Results: A total of 11,908 medication orders (28.9 orders/patient) for 412 NICU patients (5.53 drugs/patient/day) who received 2,280 prescriptions over 32,925 patient days were analyzed. At least one physician-related ME and nurse-related ME were found in 174 (42.2%) and 235 (57.0%) of the patients, respectively. The parameters that had the highest correlation with ME occurrence and subsequently included in the model were: total number of drugs, anti-infective drugs, nervous system drugs, 5-min APGAR score, postnatal age, alimentary tract and metabolism drugs, and respiratory system drugs as patient-related parameters, and weekly working hours of nurses, weekly working hours of physicians, and number of nurses’ monthly shifts as care provider-related parameters. The obtained model showed high performance to predict ME (AUC: 0.920; 95% CI: 0.876–0.970) presence and is accessible online (http://softmed.hacettepe.edu.tr/NEO-DEER_Medication_Error/).

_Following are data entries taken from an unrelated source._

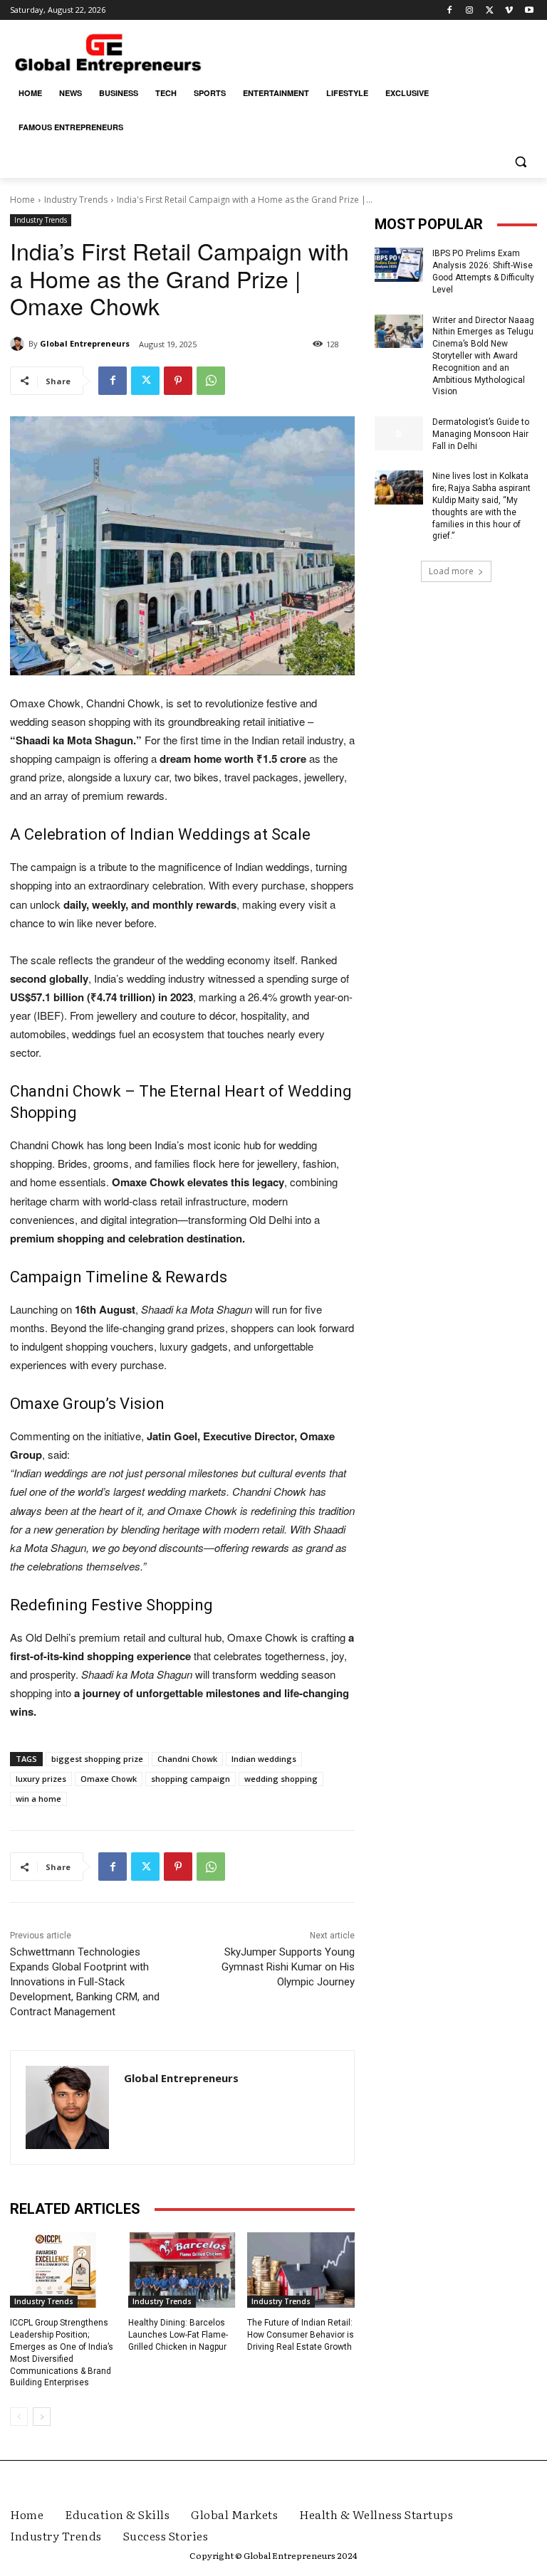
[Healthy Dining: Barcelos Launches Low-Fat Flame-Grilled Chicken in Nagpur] (182, 2270)
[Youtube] (529, 10)
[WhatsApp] (211, 380)
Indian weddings (263, 1758)
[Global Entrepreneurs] (19, 344)
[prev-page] (19, 2416)
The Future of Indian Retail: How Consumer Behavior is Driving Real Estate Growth (300, 2335)
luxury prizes (41, 1778)
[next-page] (42, 2416)
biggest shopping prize (97, 1758)
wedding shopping (281, 1778)
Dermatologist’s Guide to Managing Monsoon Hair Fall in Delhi (480, 434)
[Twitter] (489, 10)
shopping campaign (190, 1778)
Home (22, 200)
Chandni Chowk (187, 1758)
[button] (520, 162)
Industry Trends (76, 200)
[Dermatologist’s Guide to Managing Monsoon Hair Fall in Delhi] (399, 433)
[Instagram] (470, 10)
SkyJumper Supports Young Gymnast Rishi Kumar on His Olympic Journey (288, 1967)
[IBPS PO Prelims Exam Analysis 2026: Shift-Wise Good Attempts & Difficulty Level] (399, 265)
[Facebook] (450, 10)
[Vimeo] (509, 10)
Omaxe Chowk (108, 1778)
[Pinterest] (178, 380)
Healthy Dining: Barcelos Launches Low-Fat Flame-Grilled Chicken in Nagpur (178, 2335)
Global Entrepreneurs (85, 343)
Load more (451, 571)
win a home (38, 1798)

Conclusion: This is the first developed and validated model to predict the presence of ME using work environment and pharmacotherapy parameters with high-performance ML algorithms in NICU patients. This approach and the current model hold the promise of implementation of targeted/precision screening to prevent MEs in neonates.

Clinical Trial Registration:ClinicalTrials.gov, identifier NCT04899960.